Setting the GPU compute mode#

NVIDIA GPUs support multiple compute modes. By default, the compute mode is set to Exclusive-process on our clusters (which is the best setting in the majority of cases), but you can choose another compute mode at job submission time. This is done by making use of a plugin for our Slurm job scheduler:

$ sbatch --help
...
Options provided by plugins:

      --gpu_cmode=<shared|exclusive|prohibited>
                              Set the GPU compute mode on the allocated GPUs to
                              shared, exclusive or prohibited. Default is
                              exclusive

Submitting a batch job where you want to set the compute mode of your NVIDIA GPU(s) to be shared can be done with:

sbatch --export=ALL --gpu_cmode=shared jobscript.slurm

An interactive job can be launched as follows:

srun --ntasks-per-node=9 --nodes=1 --gpus-per-node=1 --account=<YOUR_ACCOUNT> \
     --clusters=wice --time=01:00:00 --partition=gpu_a100 --gpu_cmode=shared \
     --pty /bin/bash -l

A few notes on this feature:

  • To check the behaviour is as expected, execute nvidia-smi in your job.

  • Runs with GPUs on multiple nodes are not supported. Contact the helpdesk if you think you have a use case where this would be necessary.

  • The GPU compute mode does not apply when multi-instance GPU partitioning (MIG) is used. This is for instance the case on the wICE Slurm partition called interactive. For jobs on that partition this feature is irrelevant.
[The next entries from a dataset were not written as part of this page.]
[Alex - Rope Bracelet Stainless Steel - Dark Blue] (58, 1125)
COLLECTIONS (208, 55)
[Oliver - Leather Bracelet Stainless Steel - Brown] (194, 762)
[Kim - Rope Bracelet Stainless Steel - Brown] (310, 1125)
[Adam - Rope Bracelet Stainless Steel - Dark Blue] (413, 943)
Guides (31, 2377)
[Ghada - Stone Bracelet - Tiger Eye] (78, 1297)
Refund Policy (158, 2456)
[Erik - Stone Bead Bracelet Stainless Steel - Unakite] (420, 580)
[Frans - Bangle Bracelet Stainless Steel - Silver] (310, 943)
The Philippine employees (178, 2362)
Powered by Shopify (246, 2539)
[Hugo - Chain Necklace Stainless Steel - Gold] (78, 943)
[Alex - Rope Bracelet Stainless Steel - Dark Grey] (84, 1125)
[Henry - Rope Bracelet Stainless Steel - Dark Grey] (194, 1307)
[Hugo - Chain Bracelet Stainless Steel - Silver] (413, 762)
CPU resource limits in GPU jobs#

Jobs sent to the gpu_* partitions are expected to only request a proportionate amount of CPU resources. For example, a single-GPU job submitted to a partition with 4 GPUs per node should only request up to 1/4th of the available CPU cores and CPU memory. An overview of the maximal CPU resources per GPU is provided in the table below.

Table 2.2 Available CPU cores and CPU memory per GPU#

Cluster

Partition(s)

Max Cores

Max Memory

(MiB)

Genius

gpu_p100*

9

45000

Genius

gpu_v100*

4

84000

wICE

interactive

8

60000

wICE

gpu|gpu_a100

18

126000

wICE

gpu_h100

16

187200

If a job requests more cores or memory per GPU than listed above, you will receive a warining message. In this case, please adjust the Slurm options accordingly for your future jobs.

As an example, suppose that you need two A100 GPUs for your calculation, with just one core per GPU but with as much CPU memory as you can get. Such a job can be submitted as follows:

sbatch --account=lp_myproject --clusters=wice --partition=gpu_a100 \
       --nodes=1 --ntasks-per-node=2 --gpus-per-node=2 --mem=252000m \
       myjobscript.slurm

In practice, 18 CPU cores and 126000 MiB CPU memory will be allocated per GPU, and no warning will be raised.

For more examples of valid GPU jobs, have a look at the Genius and wICE quickstart guides.

Aside from options such as --ntasks-per-node and --cpus-per-task (for CPU cores) and --mem and --mem-per-cpu (for CPU memory), Slurm also offers options like --cpus-per-gpu and --mem-per-gpu. When using these options, make sure that the requested CPU cores and CPU memory per GPU does not exceed the limits mentioned in the table above.